Feasibility of phosphoproteomics to uncover oncogenic signalling in secreted extracellular vesicles using glioblastoma-EGFRVIII cells as a model.

Cancer cells secrete extracellular vesicles (EVs) that contain molecular information, including proteins and RNA. Oncogenic signalling can be transferred via the cargo of EVs to recipient cells and may influence the behaviour of neighbouring cells or cells at a distance. This cargo may contain cancer drivers, such as EGFR, and also phosphorylated (activated) components of oncogenic signalling cascades. Till date, the cancer EV phosphoproteome has not been studied in great detail.

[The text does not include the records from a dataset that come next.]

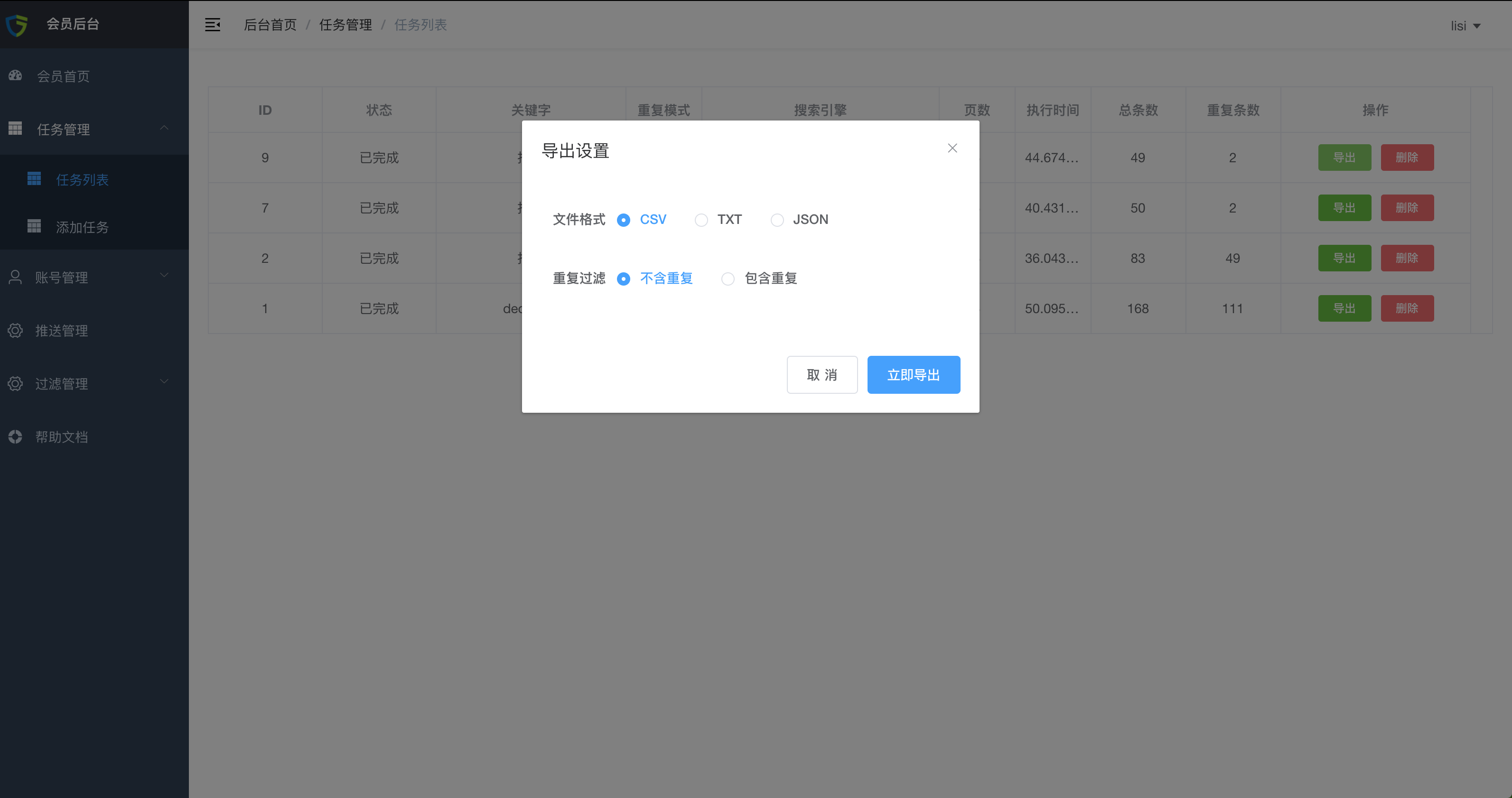
Task: Open 任务列表 in the sidebar
Action: coord(82,179)
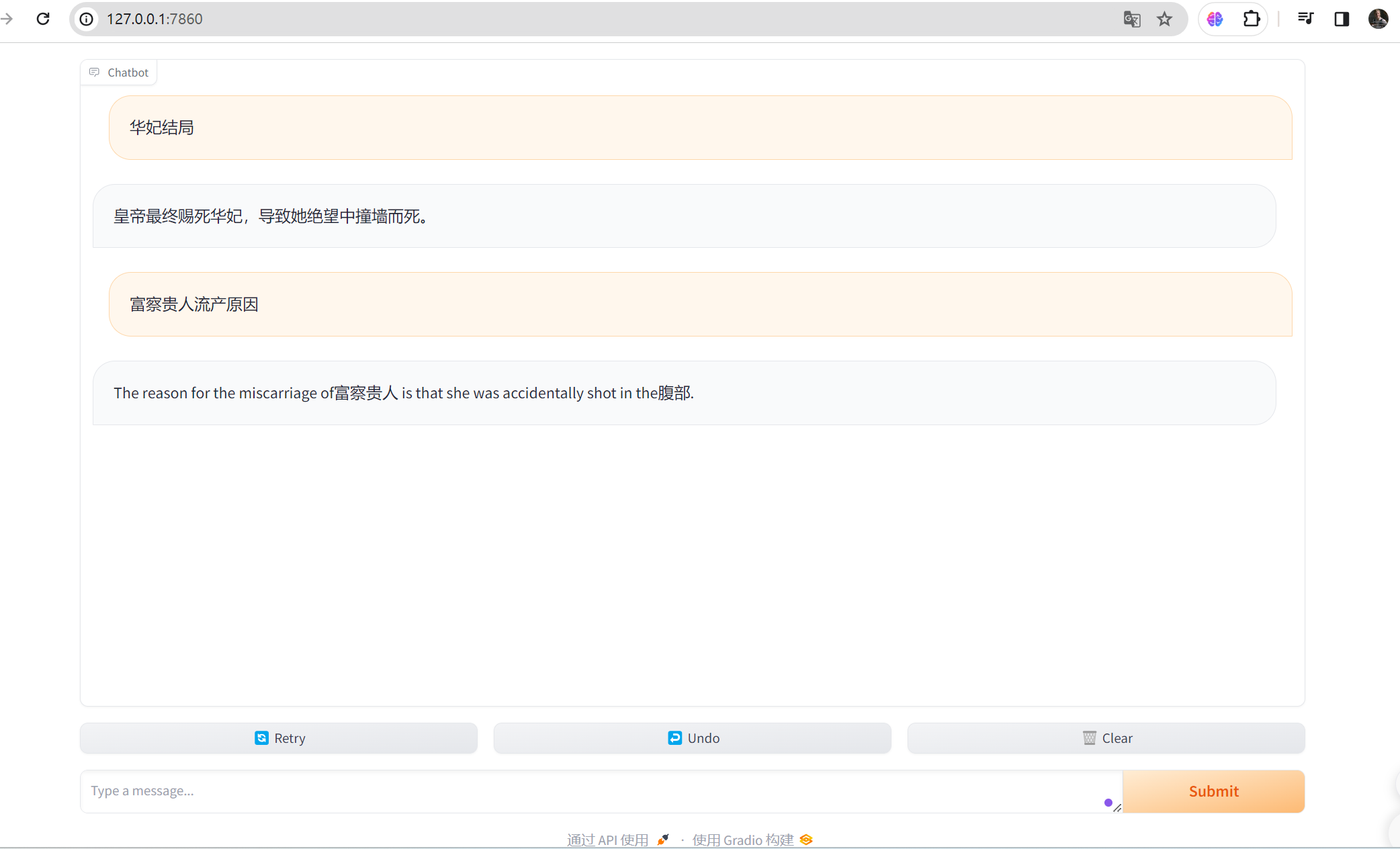Focus the 'Type a message...' input box

[591, 791]
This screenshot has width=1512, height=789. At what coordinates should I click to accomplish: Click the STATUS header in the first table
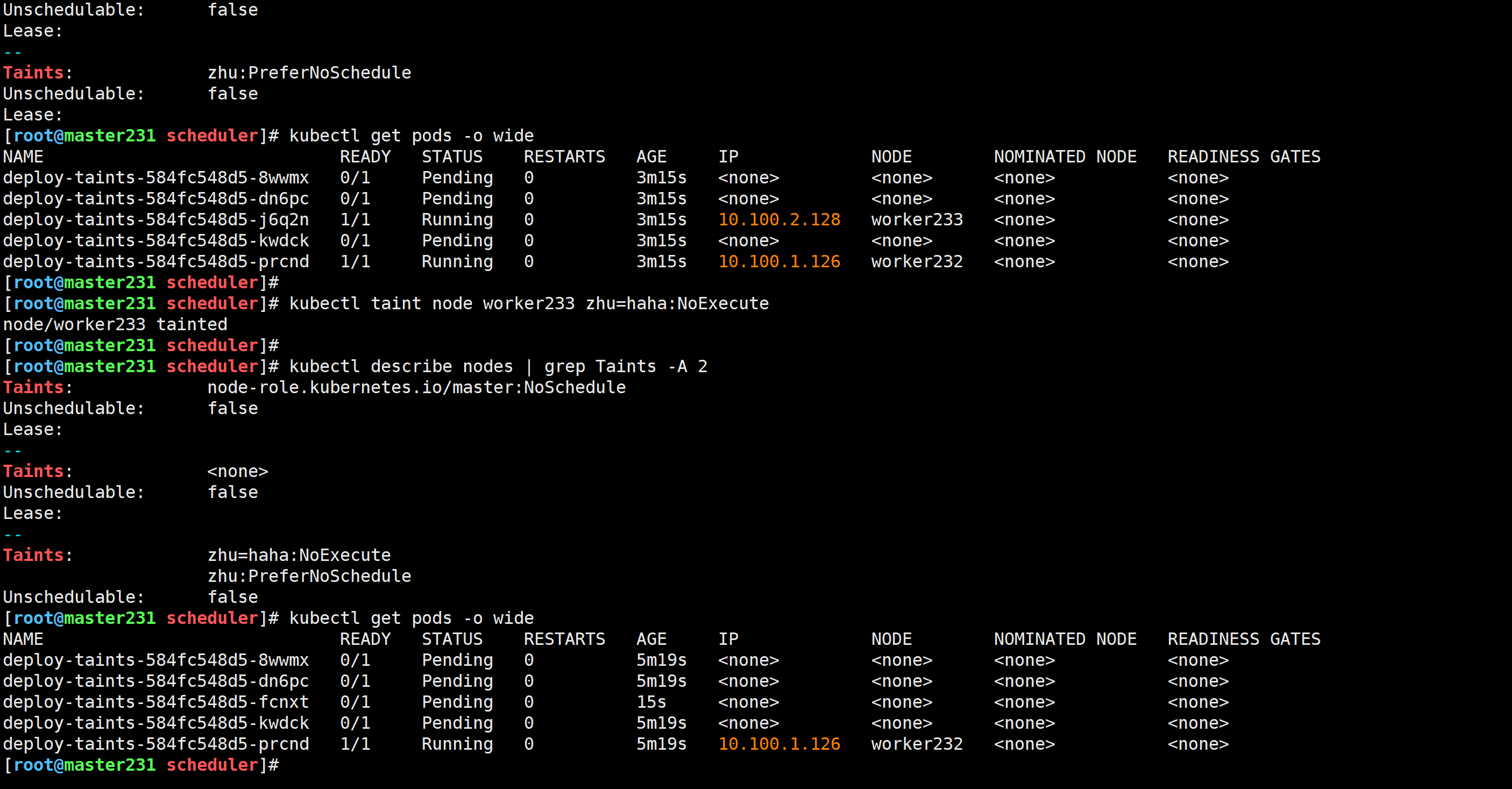pyautogui.click(x=451, y=157)
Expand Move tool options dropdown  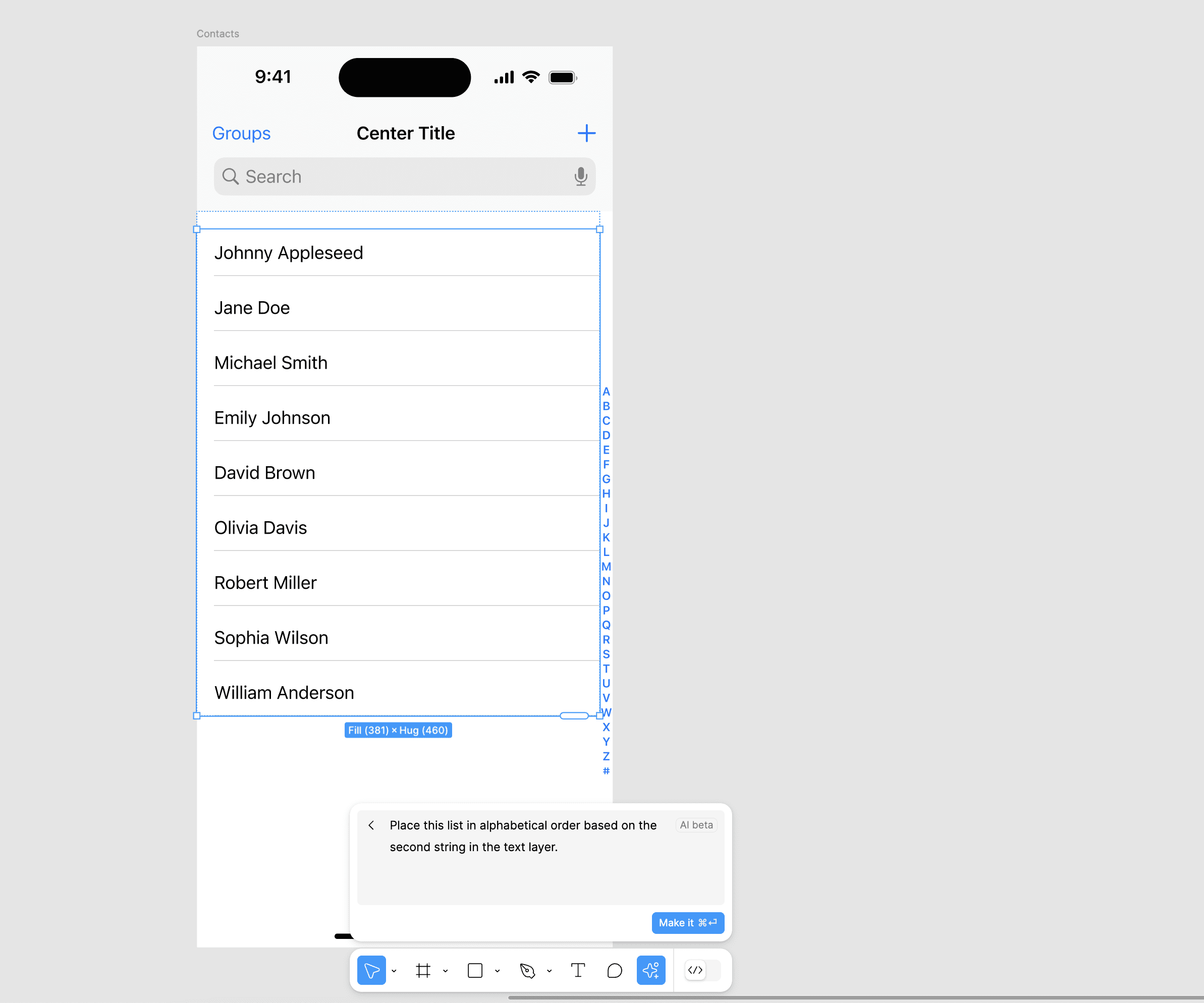point(394,971)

In the present study, we used U87 and U87EGFRvIII cells as a model to explore EV oncogenic signalling components in comparison to the cellular profile. EVs were isolated using the VN96 ME-kit and subjected to LC-MS/MS based phosphoproteomics and dedicated bioinformatics. Expression of (phosphorylated)-EGFR was highly increased in EGFRvIII overexpressing cells and their secreted EVs. The increased phosphorylated proteins in both cells and EVs were associated with activated components of the EGFR-signalling cascade and included EGFR, AKT2, MAPK8, SMG1, MAP3K7, DYRK1A, RPS6KA3 and PAK4 kinases. In conclusion, EVs harbour oncogenic signalling networks including multiple activated kinases including EGFR, AKT and mTOR. SIGNIFICANCE: Extracellular vesicles (EVs) are biomarker treasure troves and are widely studied for their biomarker content in cancer. However, little research has been done on the phosphorylated protein profile within cancer EVs. In the current study, we demonstrate that EVs that are secreted by U87-EGFRvIII mutant glioblastoma cells contain high levels of oncogenic signalling networks. These networks contain multiple activated (phosphorylated) kinases, including EGFR, MAPK, AKT and mTOR.